Nowadays, in the fast-paced digital age, few industries remain untouched by the winds of transformation and the automotive industry is no exception. Now, at the forefront of its electrification evolution (or revolution), stands the concept of autonomous driving (AD) and electric vehicles (EVs), heralding an era where vehicles no longer rely on human intervention. But why has autonomous driving become the ultimate goal of this industry’s digital transformation? Let’s delve deeper.
AD is crucial for EVs, and vice versa
The symbiotic relationship between autonomous driving and electric vehicles (EVs) is profound. Due to the need of integrating state-of-the-art sensors and computing hardwares on vehicle, AD systems demand high power consumption and power efficiency. Traditional internal combustion engines, with their myriad of moving parts, don’t quite match the sleek electric powertrains in this domain. EVs, being inherently more efficient, responsive and predictable, cater to the exacting demands of AD systems.
Conversely, the proliferation of AD can accelerate the adoption of EVs. As AD technology becomes a mainstream choice, there will be a shift in the perception of vehicles from being purely utility- driven purchases to experience-focused ones. In such a scenario, the tangible benefits of EVs – like lower operating costs and reduced emissions – will make them the preferred choice for autonomous systems. Moreover, AD will make EVs not just a means of transportation, but more of a living space with enjoyable experiences.
AD is more than software and requires full-stack specialties
Many mistakenly believe that making a car autonomous is simply about layering sophisticated software over existing vehicle systems. In reality, achieving true autonomy requires deep integration across the full vehicle stack, from hardware to software.
The sensors that allow AD to perceive its environment, the algorithms that process this data, and the actuators that execute driving actions all need to work in perfect harmony.

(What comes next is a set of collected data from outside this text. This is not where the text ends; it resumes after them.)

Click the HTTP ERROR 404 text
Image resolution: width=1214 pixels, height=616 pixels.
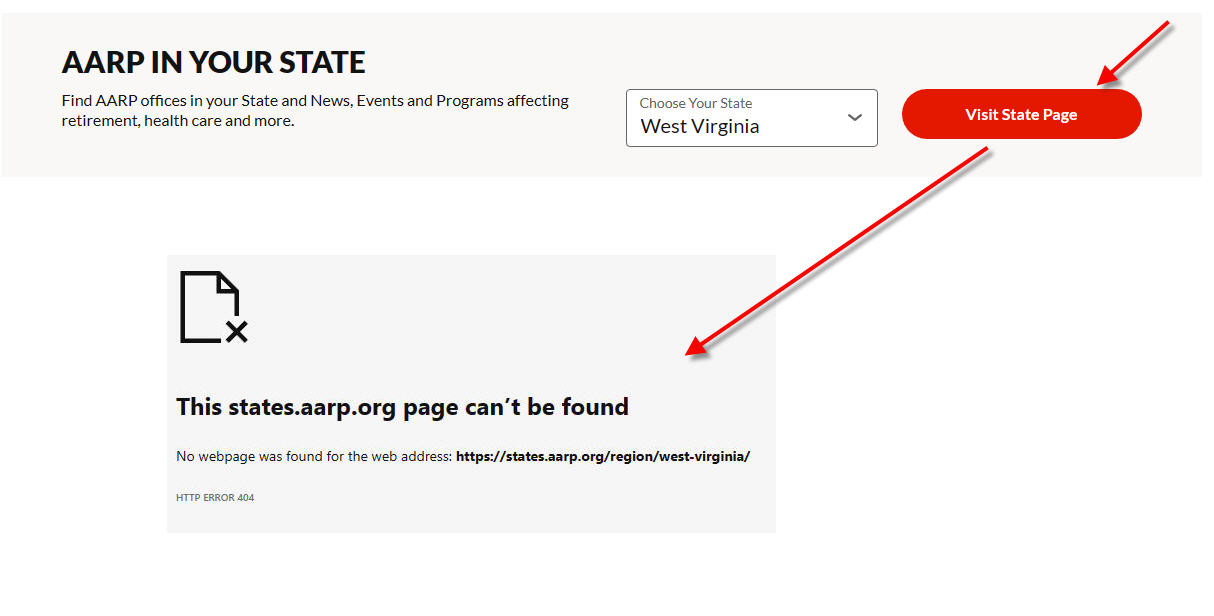pyautogui.click(x=215, y=498)

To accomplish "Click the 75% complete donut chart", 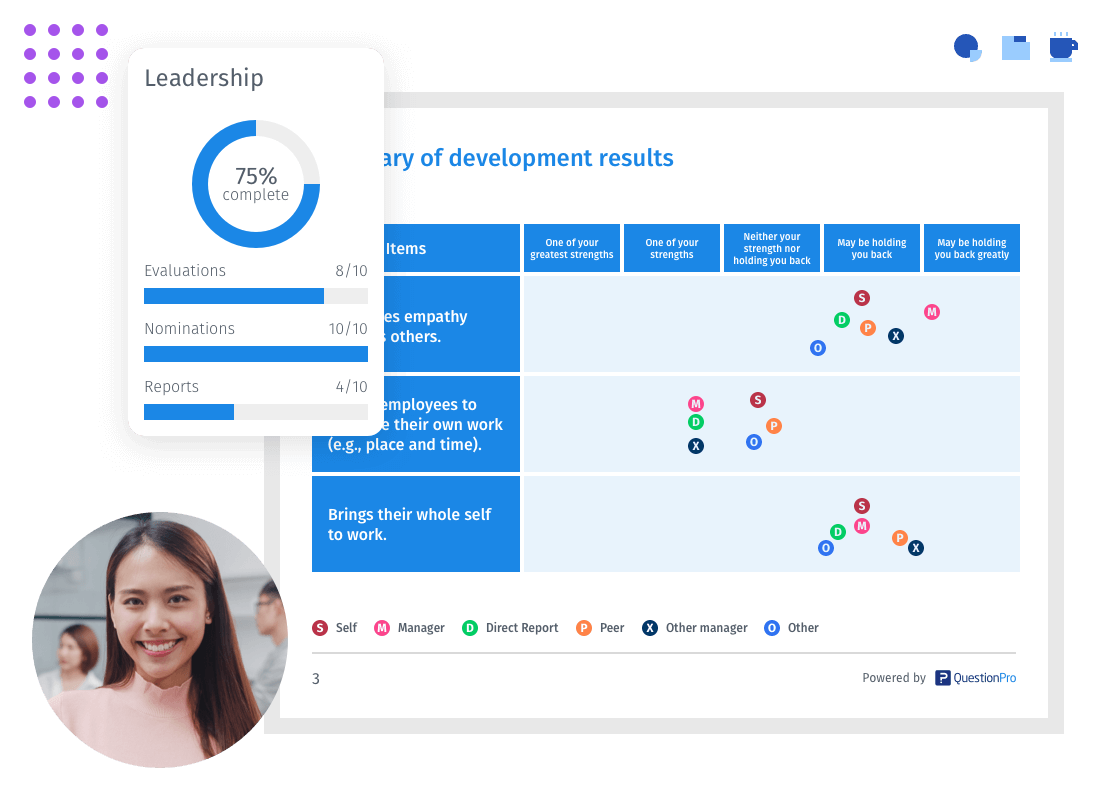I will [256, 184].
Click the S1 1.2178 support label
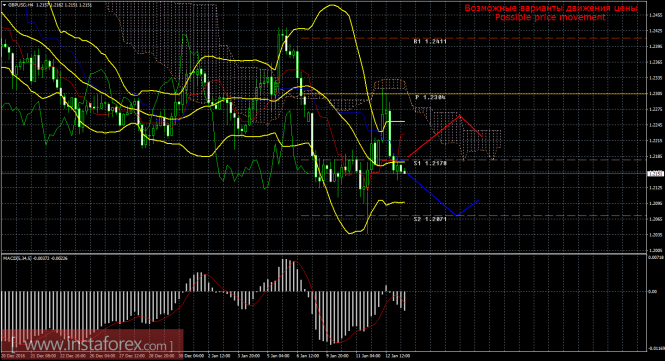 430,163
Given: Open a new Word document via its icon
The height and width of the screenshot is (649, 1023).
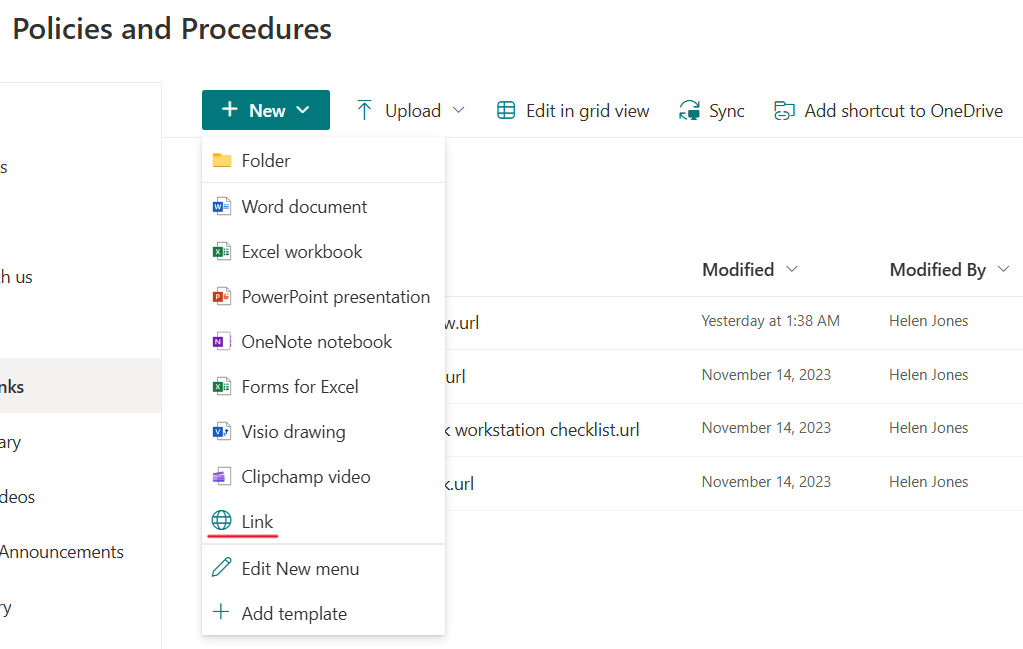Looking at the screenshot, I should [x=222, y=206].
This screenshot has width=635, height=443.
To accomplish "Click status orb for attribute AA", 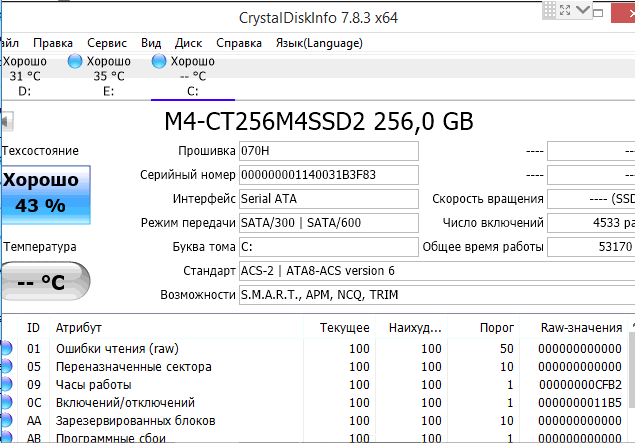I will [6, 420].
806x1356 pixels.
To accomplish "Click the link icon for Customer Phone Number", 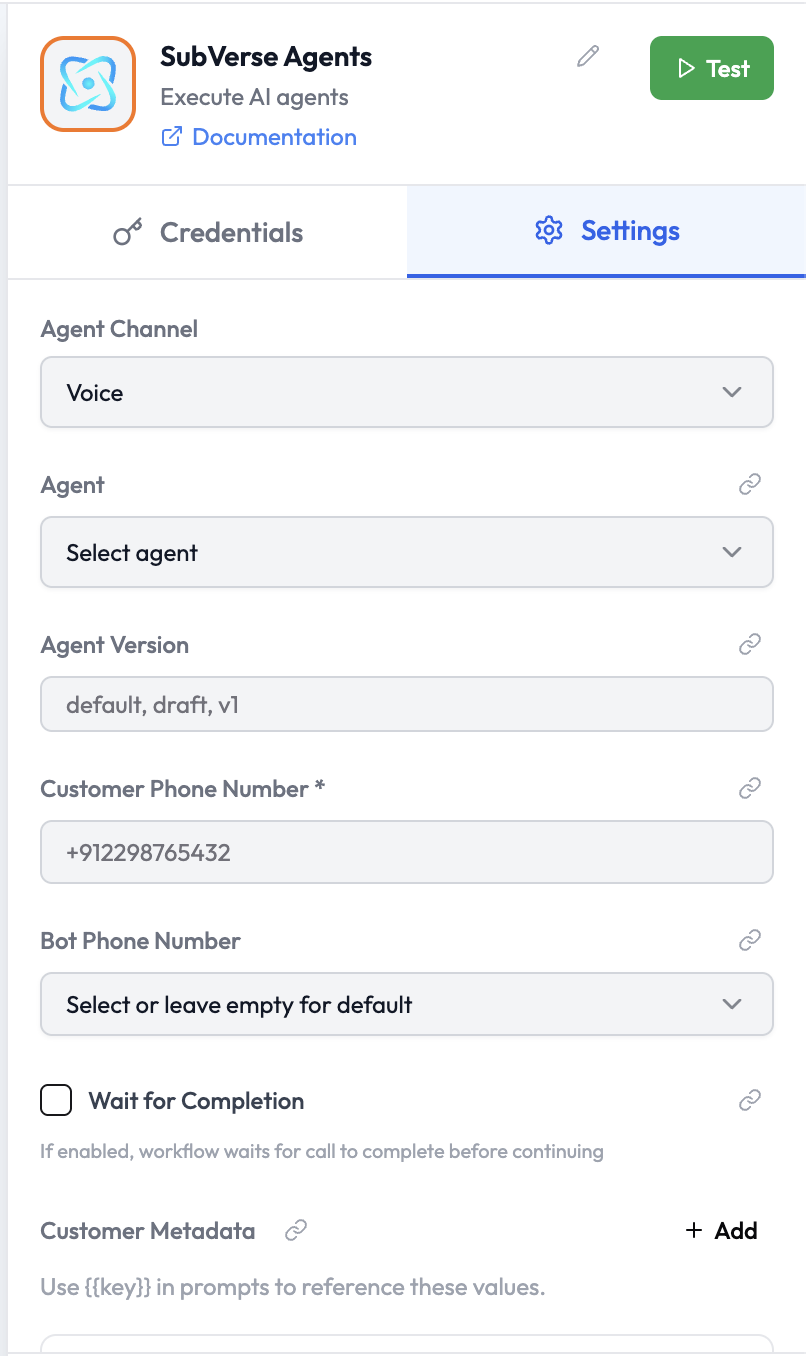I will click(x=750, y=788).
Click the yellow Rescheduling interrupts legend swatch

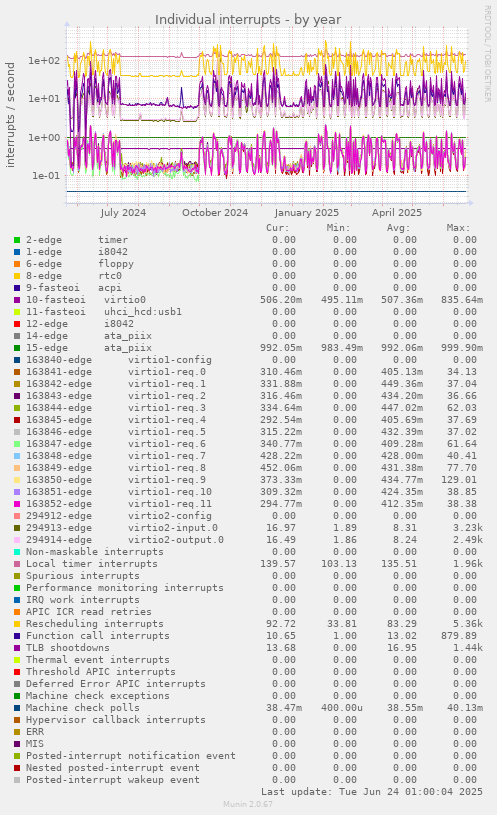click(x=17, y=624)
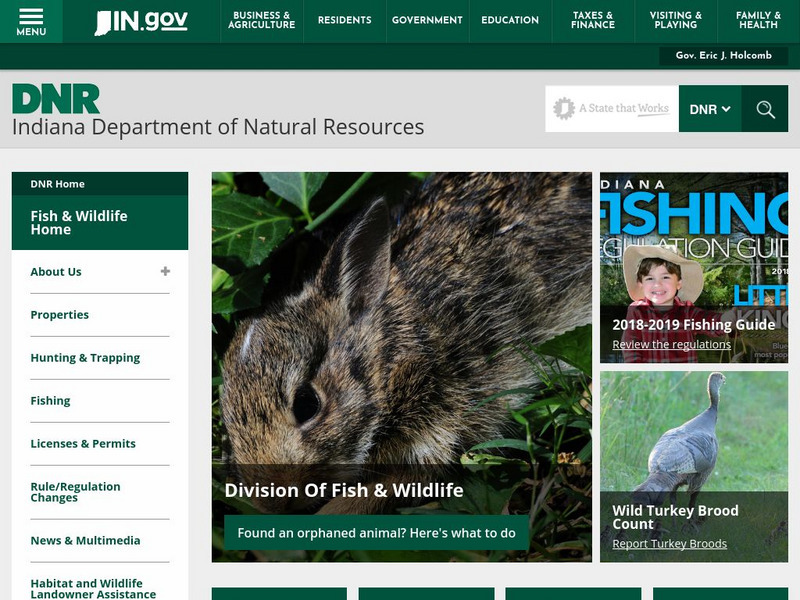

This mandates a seamless melding of various disciplines – mechanical engineering, computer science, electrical engineering, and more.
Moreover, ensuring safety in AD is paramount. Redundancies need to be considered into every sub- system, and these redundancies must be rigorously designed, validated and verified. The vehicle should be able to react appropriately even in the event of unforeseen failures, ensuring the safety of its occupants and other road users.
Automotive semiconductors are critical enablers for AD & EVs
The heart of the digital revolution in vehicles beats thanks to automotive semiconductors. As the driving force behind sensors, computation units, and electrical architectures, semiconductors play a pivotal role in making autonomous driving a reality.
Advanced sensors, from lidars to radars to cameras, rely on semiconductor components to function accurately and reliably. The data these sensors generate is immense. Processing this data in real- time requires powerful computation units, again enabled by advanced semiconductor technology.
Furthermore, the entire electrical and electronic (EE) architecture of a modern vehicle, which supports everything from infotainment to advanced driver assistance systems, is built upon semiconductors. As demands grow, with higher data rates and lower latencies, the role of automotive semiconductors will only become more significant.
In Conclusion
Autonomous driving, though still in its nascent stages, represents the pinnacle of what the automotive industry can achieve with digital transformation. It’s a testament to human ingenuity, showcasing how cutting-edge technology can redefine age-old industries. As we stand on the cusp of this revolution, it’s essential to recognize and appreciate the myriad of components and specialties that converge to make it possible. The road ahead is exciting, and the journey promises to be transformative.